*** Opening of The data ***
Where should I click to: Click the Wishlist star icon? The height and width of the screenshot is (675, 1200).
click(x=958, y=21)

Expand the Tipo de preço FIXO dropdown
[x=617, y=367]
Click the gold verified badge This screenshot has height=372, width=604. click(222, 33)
*** Close of The data ***
*** Opening of The data ***
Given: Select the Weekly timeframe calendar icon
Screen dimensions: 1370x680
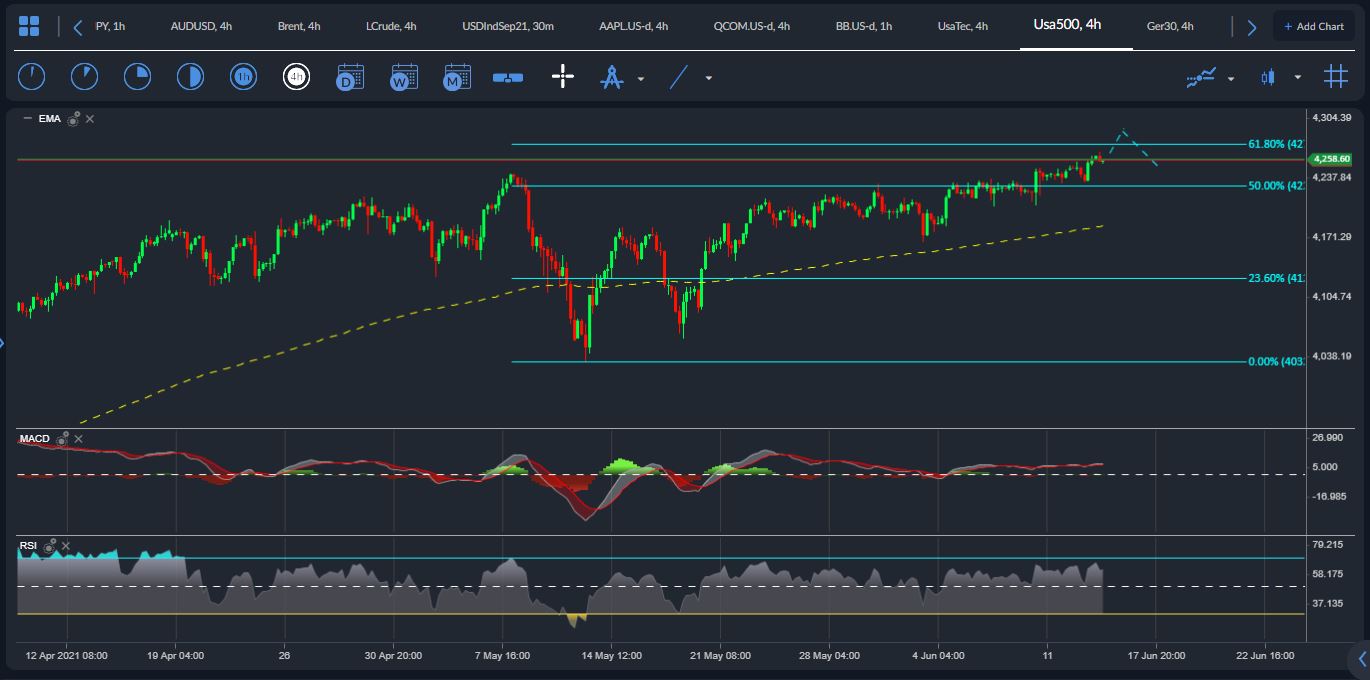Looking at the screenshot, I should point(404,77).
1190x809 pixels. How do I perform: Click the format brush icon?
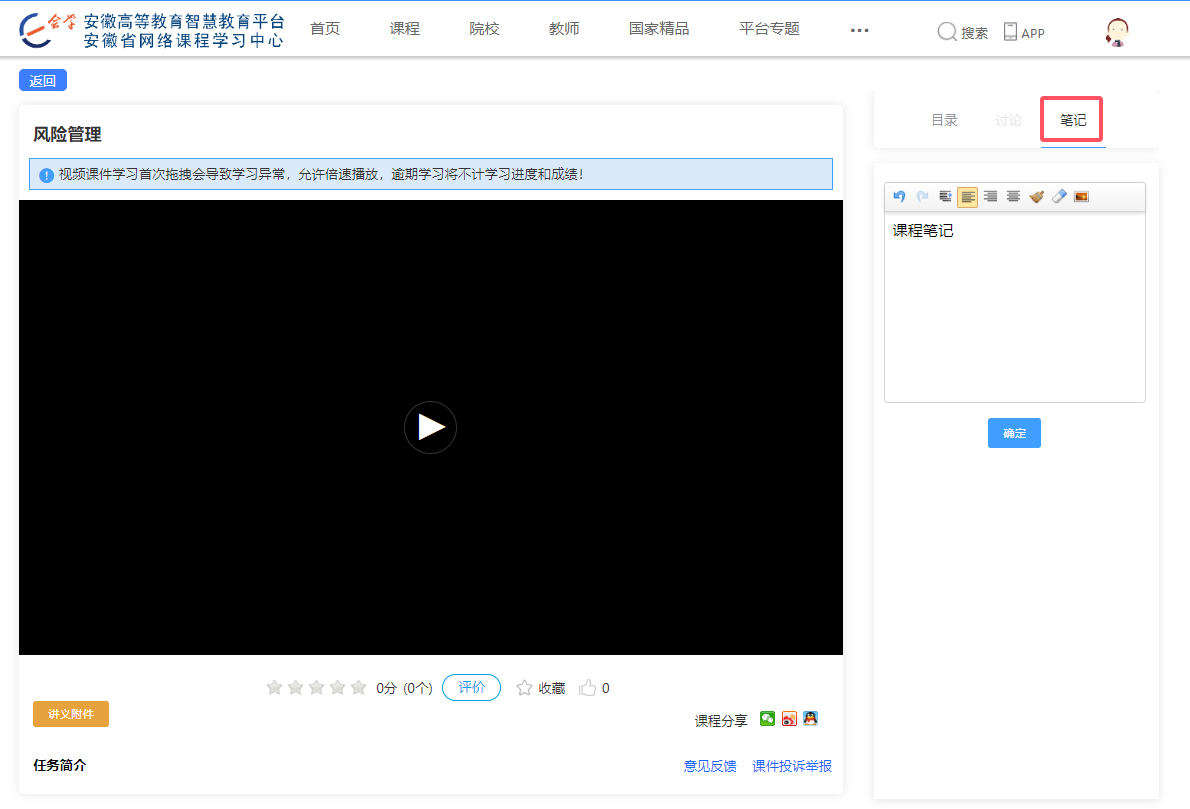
*** Close of The data ***
-- Instructions for the task --
From the data above, output exactly the lines between the one containing "Where should I" and the one containing "Click the gold", counting both of them.

-- Solution for this exercise --
Where should I click to: Click the Wishlist star icon? The height and width of the screenshot is (675, 1200).
click(x=958, y=21)

Expand the Tipo de preço FIXO dropdown
[x=617, y=367]
Click the gold verified badge This screenshot has height=372, width=604. click(222, 33)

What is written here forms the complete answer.